Mi trovo davvero in difficoltà nel commentare un film come questo, per cui sono costretto ad andare per punti pur rischiando di sembrare troppo schematico piuttosto che tentare di farne una recensione organica...

- Considerato uno dei tre manifesti della Nouvelle Vague assieme a I 400 colpi di Truffaut e Hiroshima Mon Amour di Resnais, "Fino all'ultimo respiro" narra la storia del ladro di automobili Michel Poicard, braccato dalle autorità per aver ucciso un poliziotto, e del suo strano rapporto amoroso con Patricia, una piccola e graziosa ragazza statunitense trapiantata a Parigi.

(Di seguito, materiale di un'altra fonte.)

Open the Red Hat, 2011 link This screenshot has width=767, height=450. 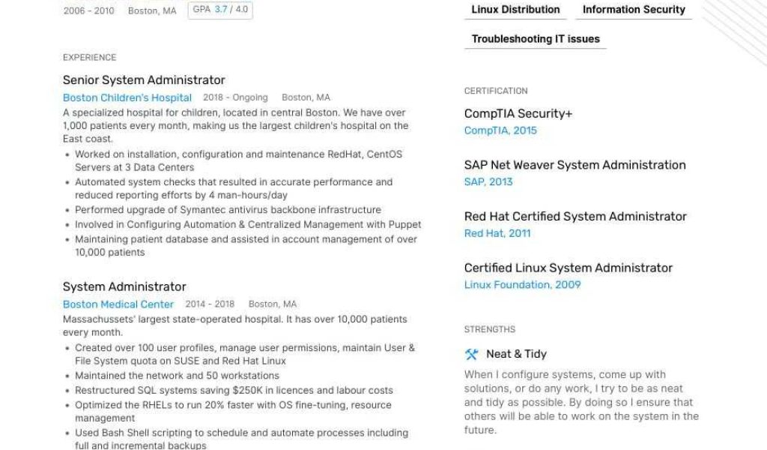(x=497, y=233)
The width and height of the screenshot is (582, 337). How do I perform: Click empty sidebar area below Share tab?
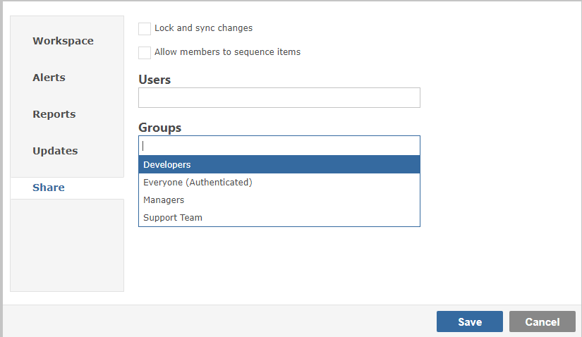tap(67, 245)
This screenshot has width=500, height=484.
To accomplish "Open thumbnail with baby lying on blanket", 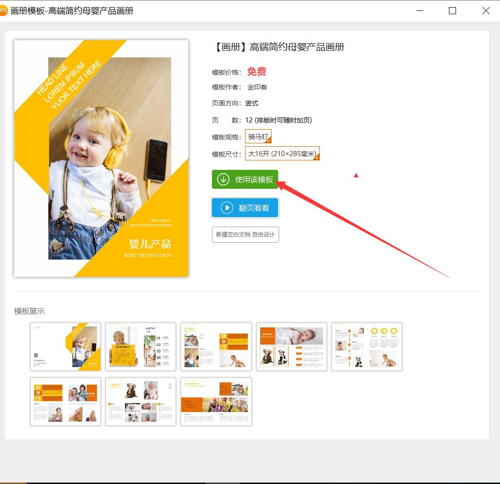I will [x=291, y=347].
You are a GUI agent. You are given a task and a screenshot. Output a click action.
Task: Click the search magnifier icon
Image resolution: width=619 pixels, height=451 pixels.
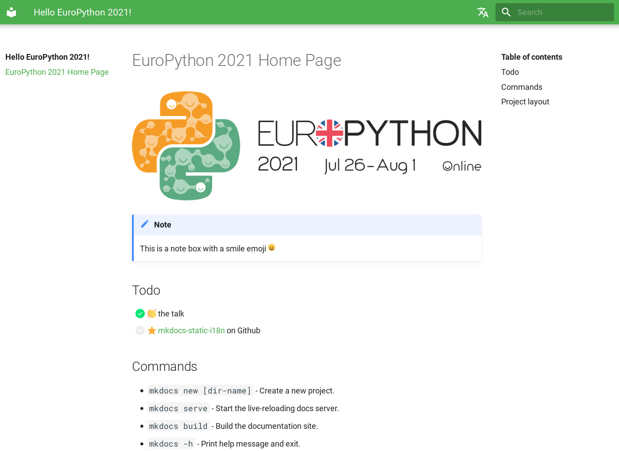(x=506, y=12)
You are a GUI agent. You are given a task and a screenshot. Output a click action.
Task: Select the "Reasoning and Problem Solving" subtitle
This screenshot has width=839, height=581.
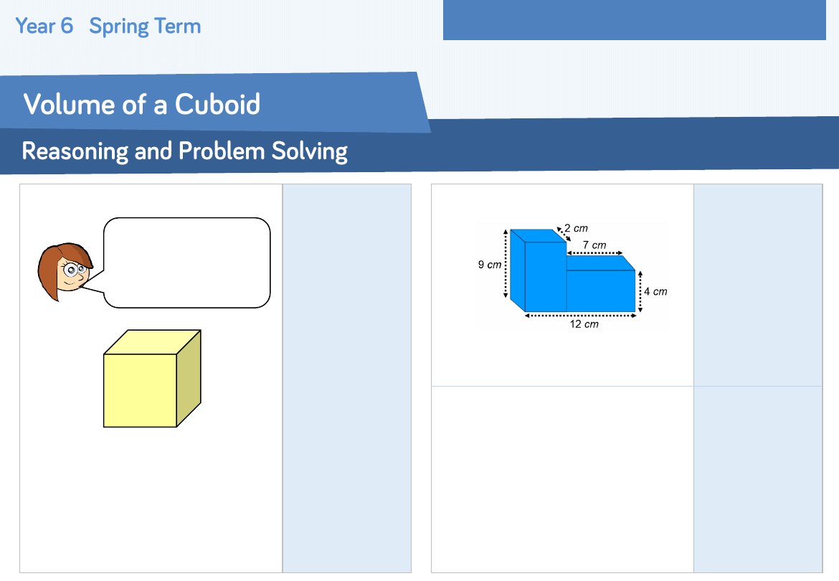pos(184,151)
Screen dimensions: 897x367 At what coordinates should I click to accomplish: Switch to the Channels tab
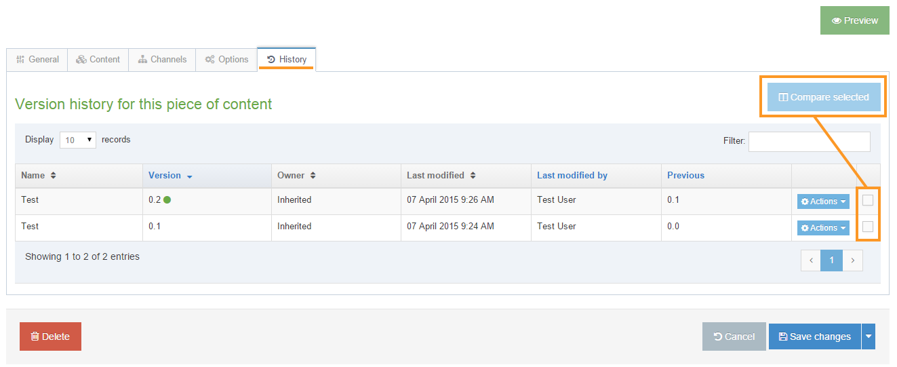coord(162,60)
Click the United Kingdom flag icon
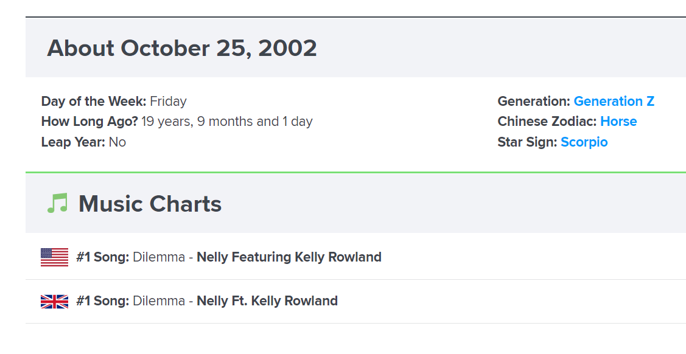The height and width of the screenshot is (354, 686). (54, 301)
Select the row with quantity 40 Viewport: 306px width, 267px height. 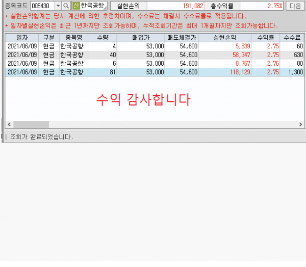click(155, 55)

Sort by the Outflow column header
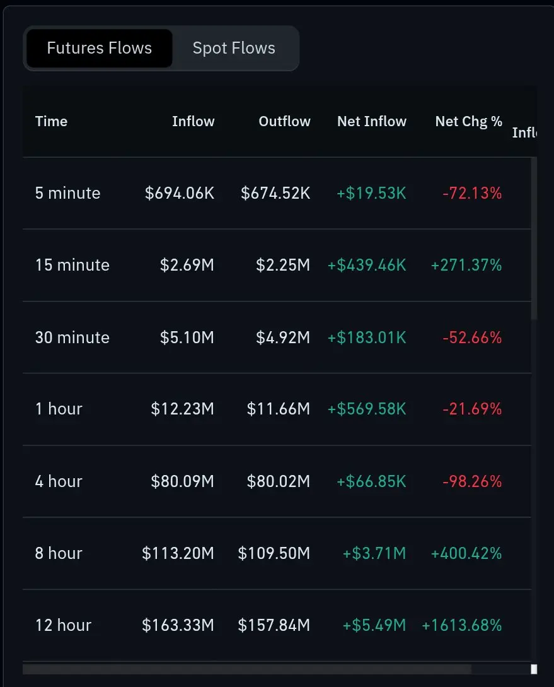tap(284, 121)
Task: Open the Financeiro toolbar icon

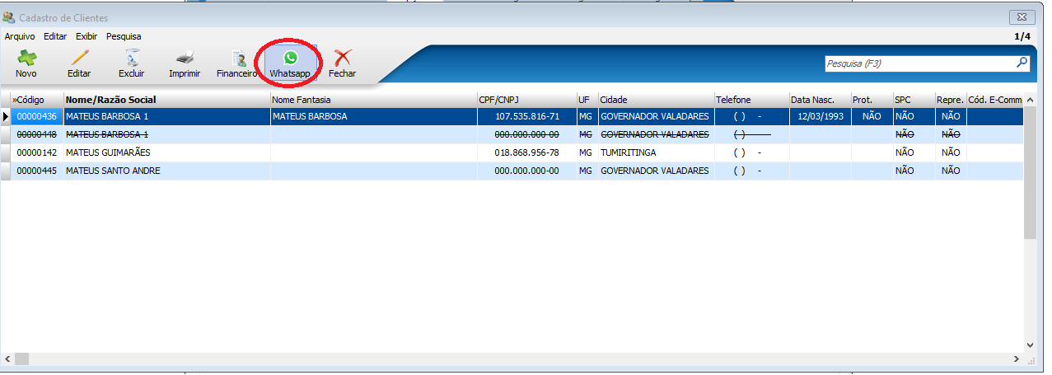Action: (x=238, y=59)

- Un film di un importanza storica incredibile, assolutamente spiazzante per l'epoca: la sceneggiatura è esile, frammentaria, disconnessa, quasi improvvisata; tutti i canoni cinematografici dell'epoca vengono stravolti, a partire dal montaggio che alterna lunghissimi piani sequenza a scene dalla costruzione talmente sincopata ed ellittica che sembra che alcuni fotogrammi siano realmente mancanti e che tutto sia frutto di un grossolano errore. Il tutto è improntato ad un marcato realismo (in parte ereditato dal neorealismo italiano) che mira ad eliminare il più possibile gli artifici cinematografici: scene girate con pochi mezzi, per strada o in camere prive di eccessiva scenografia, uso privilegiato della luce naturale a scapito dell'illuminazione artificiale (in questo mi ricorda un po' il Dogma 95 di Von Trier e Vinterberg). Forse per la prima volta viene fuori la nozione di “autore cinematografico”, ovvero il regista (il “metteur en scène”) è considerato il padre autentico ed unico della pellicola e quello che viene mostrato è la sua inimitabile e personale visione - in accordo con la “politique des auteurs” canonizzata dalla Nouvelle Vague (ed esplicata tralaltro proprio da Godard nel '54 nei Cahiers du Cinema)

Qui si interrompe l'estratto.